[Work instruction]
Give an exact copy of the lines of the records below, starting at the line containing "[Menu] (10, 10)" and running to the end.

[Data items]

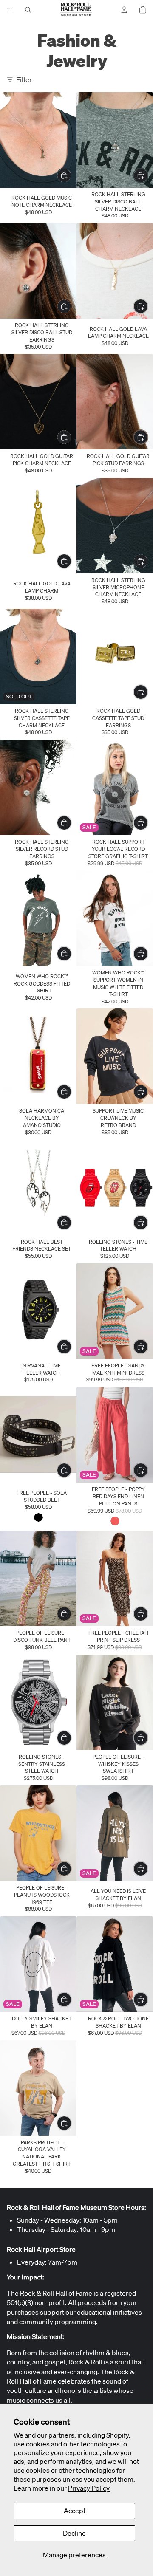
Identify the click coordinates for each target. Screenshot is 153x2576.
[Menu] (10, 10)
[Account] (124, 9)
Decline (74, 2533)
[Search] (28, 9)
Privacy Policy (89, 2488)
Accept (74, 2510)
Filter (24, 79)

[Response box]
[Menu] (10, 10)
[Account] (124, 9)
Decline (74, 2533)
[Search] (28, 9)
Privacy Policy (89, 2488)
Accept (74, 2510)
Filter (24, 79)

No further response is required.